Bug 200438
| Summary: | Undefined behavior in Vector::append | ||
|---|---|---|---|
| Product: | WebKit | Reporter: | Michael Catanzaro <mcatanzaro> |
| Component: | Web Template Framework | Assignee: | Nobody <webkit-unassigned> |
| Status: | NEW | ||
| Severity: | Normal | CC: | ap, mcatanzaro |
| Priority: | P2 | ||
| Version: | WebKit Nightly Build | ||
| Hardware: | PC | ||
| OS: | Linux | ||
| Bug Depends on: | |||
| Bug Blocks: | 104114 | ||
Michael Catanzaro
I believe Coverity has discovered some undefined behavior here:
template<typename T, size_t inlineCapacity, typename OverflowHandler, size_t minCapacity>
template<typename U>
ALWAYS_INLINE void Vector<T, inlineCapacity, OverflowHandler, minCapacity>::append(const U* data, size_t dataSize)
{
size_t newSize = m_size + dataSize;
if (newSize > capacity()) {
data = expandCapacity(newSize, data);
ASSERT(begin());
}
if (newSize < m_size)
CRASH();
asanBufferSizeWillChangeTo(newSize);
T* dest = end();
VectorCopier<std::is_trivial<T>::value, U>::uninitializedCopy(data, std::addressof(data[dataSize]), dest);
m_size = newSize;
}
The full report here is a bit complicated, but I believe the crux of the problem is std::addressof(data[dataSize]). data[dataSize] is, of course, one element past the end of the array. Per https://gcc.gnu.org/bugzilla/show_bug.cgi?id=91357, I understand that's already UB, and applying std::addressof after UB occurs doesn't make it OK (even though it apparently works with today's compilers).
I think it could be fixed by changing VectorCopy::uninitializedCopy to take a count indicating how much to copy and pass that directly to memcpy, rather than accepting the end pointer const T* srcEnd.
| Attachments | ||
|---|---|---|
| Add attachment proposed patch, testcase, etc. |
Michael Catanzaro
Although the example in that GCC bug is a bit different, actually not at all comparable, because there the question is whether operator[] can be used in this way on a std::vector, whereas here in WebKit we are working with a builtin array.
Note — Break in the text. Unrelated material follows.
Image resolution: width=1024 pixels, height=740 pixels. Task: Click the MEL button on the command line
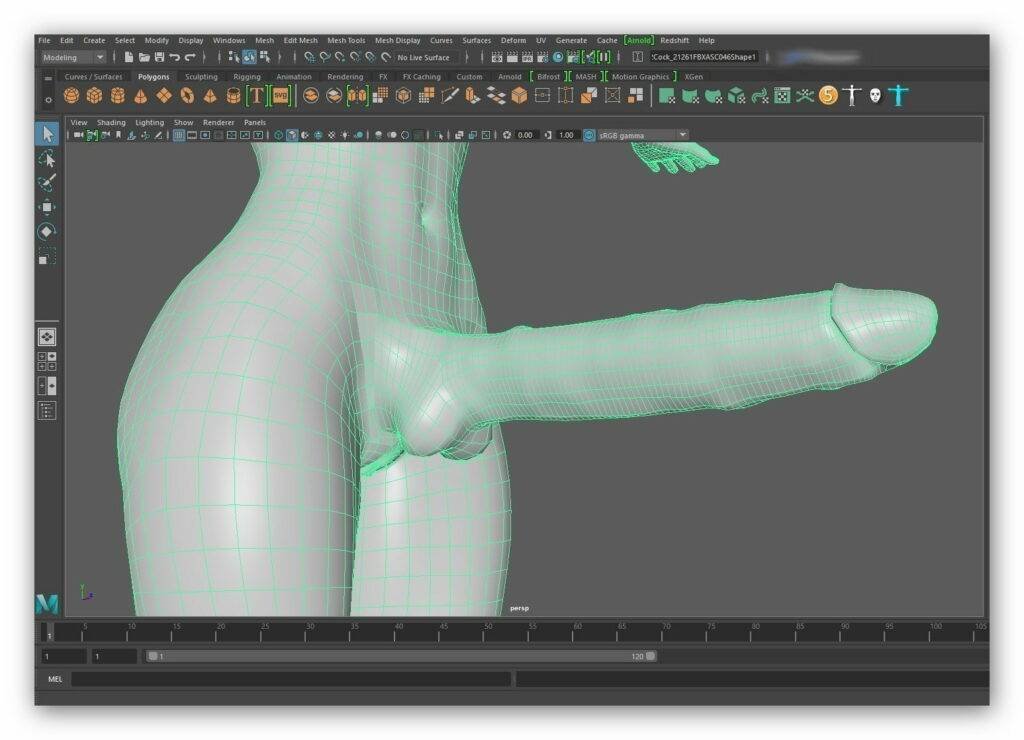point(54,679)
Still, although I'm not a standards expert, I suspect it's not OK.
Alexey Proskuryakov
A pointer pointing to the element after the last one is fine, but dereferencing it is not.
Now, I’m not sure what std::addressof gives us here that (data + dataSize) would not. What kind of overload are we protecting against?